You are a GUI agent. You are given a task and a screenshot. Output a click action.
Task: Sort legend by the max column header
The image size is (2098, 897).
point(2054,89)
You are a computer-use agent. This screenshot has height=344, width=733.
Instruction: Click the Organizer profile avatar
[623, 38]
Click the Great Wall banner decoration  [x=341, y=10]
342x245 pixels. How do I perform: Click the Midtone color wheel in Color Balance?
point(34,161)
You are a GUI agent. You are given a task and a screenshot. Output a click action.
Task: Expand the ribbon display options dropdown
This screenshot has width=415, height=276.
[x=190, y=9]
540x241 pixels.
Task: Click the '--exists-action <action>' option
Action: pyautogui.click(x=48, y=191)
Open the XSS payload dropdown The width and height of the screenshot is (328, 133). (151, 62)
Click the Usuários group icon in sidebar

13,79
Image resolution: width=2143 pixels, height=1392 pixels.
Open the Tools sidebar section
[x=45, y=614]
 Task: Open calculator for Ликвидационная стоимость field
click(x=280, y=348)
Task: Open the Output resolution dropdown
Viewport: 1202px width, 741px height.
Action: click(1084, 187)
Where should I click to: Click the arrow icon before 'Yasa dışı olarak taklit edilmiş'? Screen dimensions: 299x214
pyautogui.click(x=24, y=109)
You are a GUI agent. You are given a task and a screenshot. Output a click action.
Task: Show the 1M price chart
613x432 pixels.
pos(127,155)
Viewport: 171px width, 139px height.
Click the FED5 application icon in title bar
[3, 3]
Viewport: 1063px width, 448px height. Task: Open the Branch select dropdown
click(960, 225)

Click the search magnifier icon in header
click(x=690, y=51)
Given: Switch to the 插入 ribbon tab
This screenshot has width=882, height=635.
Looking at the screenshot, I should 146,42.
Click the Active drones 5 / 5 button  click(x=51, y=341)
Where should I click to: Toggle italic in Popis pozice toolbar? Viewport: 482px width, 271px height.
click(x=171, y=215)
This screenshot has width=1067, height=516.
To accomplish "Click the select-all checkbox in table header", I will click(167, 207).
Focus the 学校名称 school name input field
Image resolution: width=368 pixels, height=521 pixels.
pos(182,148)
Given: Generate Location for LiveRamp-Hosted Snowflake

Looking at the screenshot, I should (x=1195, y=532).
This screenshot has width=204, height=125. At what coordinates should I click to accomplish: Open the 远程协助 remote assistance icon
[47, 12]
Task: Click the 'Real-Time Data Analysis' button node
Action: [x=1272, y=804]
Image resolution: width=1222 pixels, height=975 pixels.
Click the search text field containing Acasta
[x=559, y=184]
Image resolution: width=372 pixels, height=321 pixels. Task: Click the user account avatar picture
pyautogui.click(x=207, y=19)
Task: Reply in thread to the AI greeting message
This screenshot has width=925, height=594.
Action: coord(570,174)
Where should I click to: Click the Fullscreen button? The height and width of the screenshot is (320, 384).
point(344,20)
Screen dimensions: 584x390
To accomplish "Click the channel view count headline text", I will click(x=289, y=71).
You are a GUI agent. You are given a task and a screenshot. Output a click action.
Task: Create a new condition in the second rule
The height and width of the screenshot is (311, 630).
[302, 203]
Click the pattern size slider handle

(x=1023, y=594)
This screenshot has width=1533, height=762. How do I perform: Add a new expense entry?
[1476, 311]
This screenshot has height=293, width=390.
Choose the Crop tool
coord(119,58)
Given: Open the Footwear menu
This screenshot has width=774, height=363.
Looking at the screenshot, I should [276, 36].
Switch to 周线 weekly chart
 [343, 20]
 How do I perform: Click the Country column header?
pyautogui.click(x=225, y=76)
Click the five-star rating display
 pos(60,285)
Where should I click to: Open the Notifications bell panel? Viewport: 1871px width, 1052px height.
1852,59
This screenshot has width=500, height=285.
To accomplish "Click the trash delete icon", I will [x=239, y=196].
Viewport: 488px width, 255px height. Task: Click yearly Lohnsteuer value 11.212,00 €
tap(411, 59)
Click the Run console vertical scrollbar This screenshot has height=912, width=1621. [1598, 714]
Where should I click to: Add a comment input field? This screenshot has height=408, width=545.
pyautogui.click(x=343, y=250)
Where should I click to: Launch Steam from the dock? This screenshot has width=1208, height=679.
● ● ● ● ●
• _Brief_:
Revise the lines from the one containing "Given: Open the Footwear menu" through the end of the records, replacing "Notifications" with "Alerts" and leaving everything else unchanged.

• _Finished exercise_:
Given: Open the Footwear menu
This screenshot has width=774, height=363.
Looking at the screenshot, I should [276, 36].
Switch to 周线 weekly chart
 [343, 20]
 How do I perform: Click the Country column header?
pyautogui.click(x=225, y=76)
Click the five-star rating display
 pos(60,285)
Where should I click to: Open the Alerts bell panel? Viewport: 1871px width, 1052px height.
1852,59
This screenshot has width=500, height=285.
To accomplish "Click the trash delete icon", I will [x=239, y=196].
Viewport: 488px width, 255px height. Task: Click yearly Lohnsteuer value 11.212,00 €
tap(411, 59)
Click the Run console vertical scrollbar This screenshot has height=912, width=1621. [1598, 714]
Where should I click to: Add a comment input field? This screenshot has height=408, width=545.
pyautogui.click(x=343, y=250)
Where should I click to: Launch Steam from the dock? This screenshot has width=1208, height=679.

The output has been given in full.